Combretastatin A4 phosphate induces rapid regression of tumor neovessels and growth through interference with vascular endothelial-cadherin signaling
J. Clin. Invest. Loïc Vincent, et al. 115:2992 doi:10.1172/JCI24586 [Go to this article.]

Figure 1
CA4P inhibits growth factor–induced endothelial cell proliferation and migration. (A) CA4P inhibits HUVEC proliferation. HUVECs were incubated with or without growth factors, and CA4P was added at different concentrations. Cells were then counted at the indicated time points. Results of 4 experiments in duplicate are expressed as the mean number of cells ± SEM (*P < 0.05, **P < 0.01, ^#P < 0.001 compared with CA4P-untreated cells; n = 4). (B) SMCs are not sensitive to CA4P. HUVECs or SMCs were incubated with CA4P, and cells were counted after 48 hours. Results of 4 experiments in duplicate are expressed as the mean number of cells ± SEM (**P < 0.01, ^#P < 0.001 compared with CA4P-untreated cells; n = 4). (C) HUVECs are resistant to CA4P when cocultured with SMCs. HUVECs and SMCs were seeded together, incubated with CA4P, and counted after 48 hours. Results of 4 experiments in duplicate are expressed as the mean number of cells ± SEM. (D) CA4P inhibits HUVEC migration. A lesion was produced across the HUVECs’ monolayers, and unstimulated or FGF-2–stimulated cell monolayers were incubated with CA4P for 24 hours and then photographed.
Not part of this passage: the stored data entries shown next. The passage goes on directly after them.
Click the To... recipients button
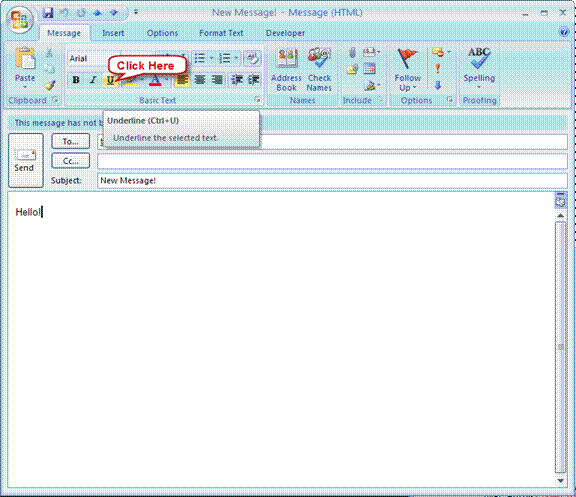 (71, 141)
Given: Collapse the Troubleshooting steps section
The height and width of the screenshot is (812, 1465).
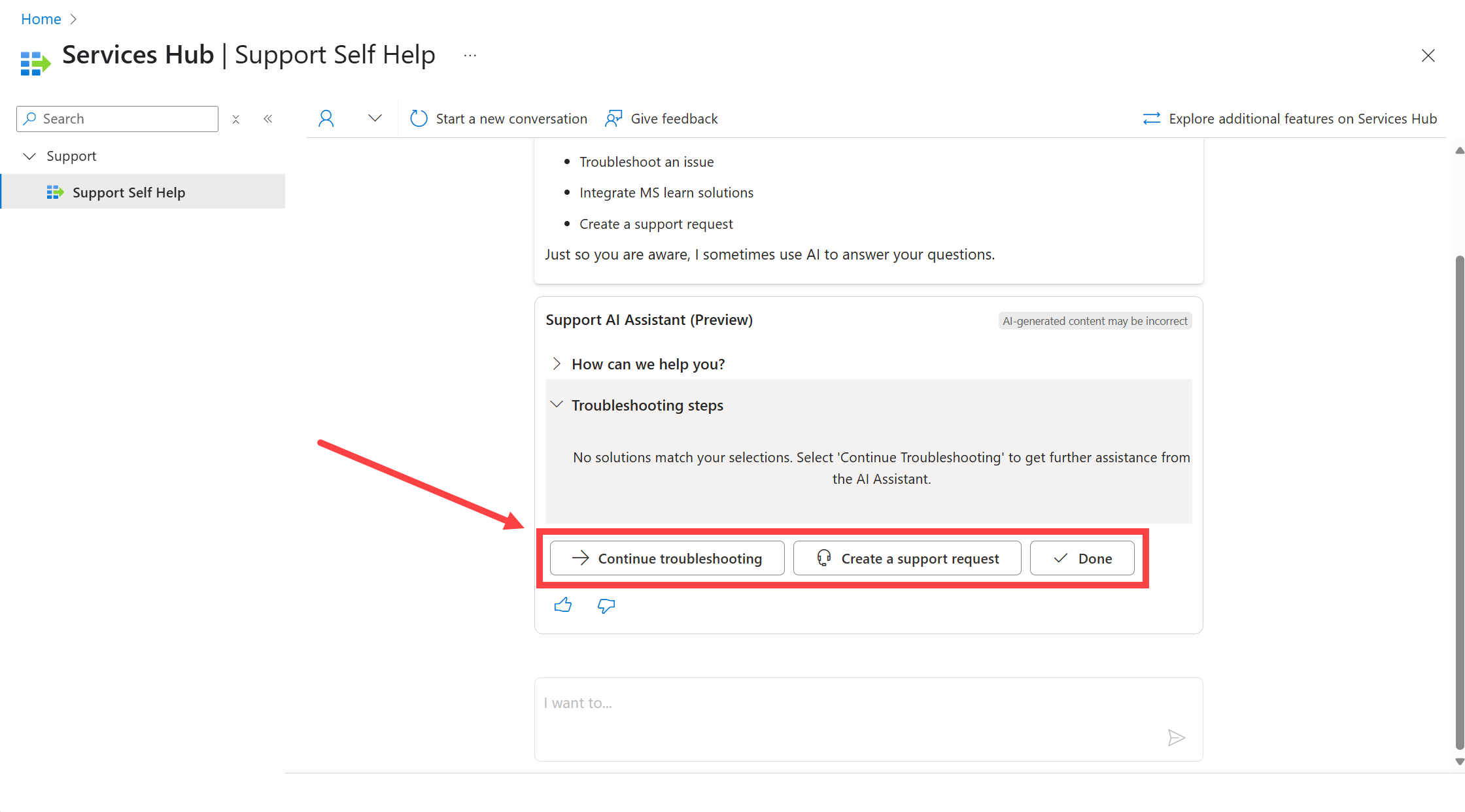Looking at the screenshot, I should point(556,405).
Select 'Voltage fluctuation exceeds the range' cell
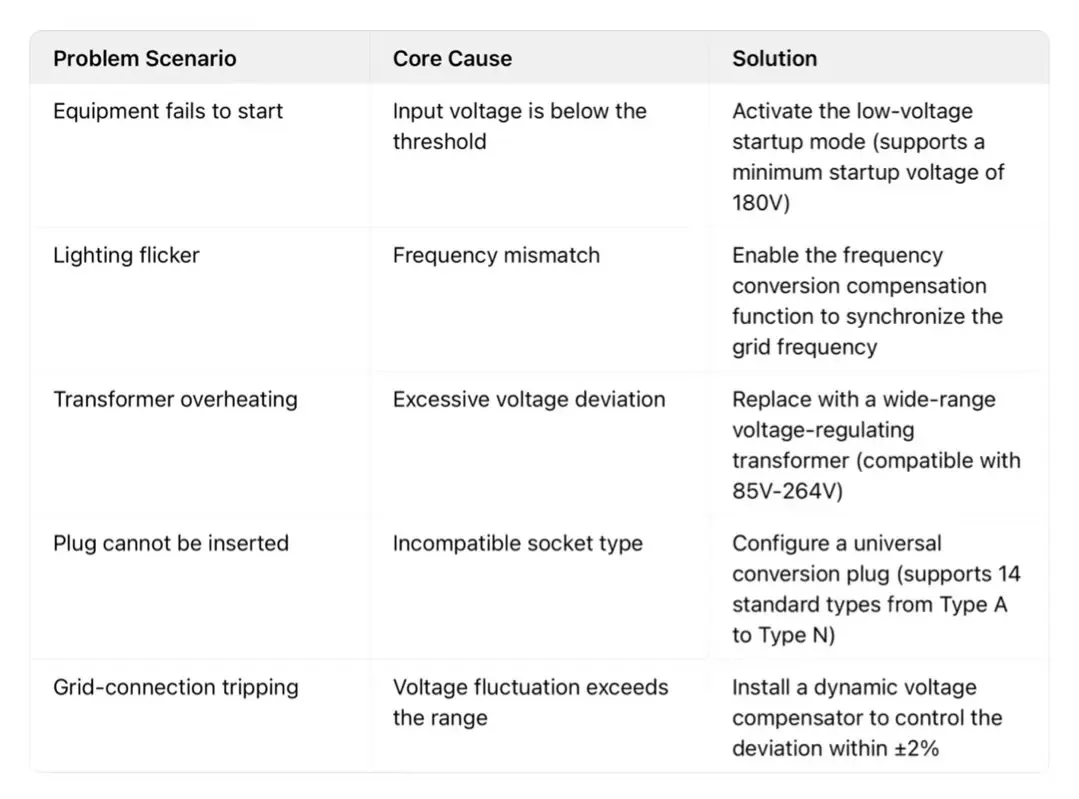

A representative picture is shown. Magnification: ×4. Scale bar, 500 μm. (E) Quantification of recovery of each denuded area after CA4P treatment. Results are expressed as the ratio of the number of invading cells to the number of migrating cells in absence of CA4P ± SEM (^#P < 0.001 compared with CA4P-untreated cells; ^†P < 0.001 compared with FGF-2–stimulated endothelial cells; n = 5).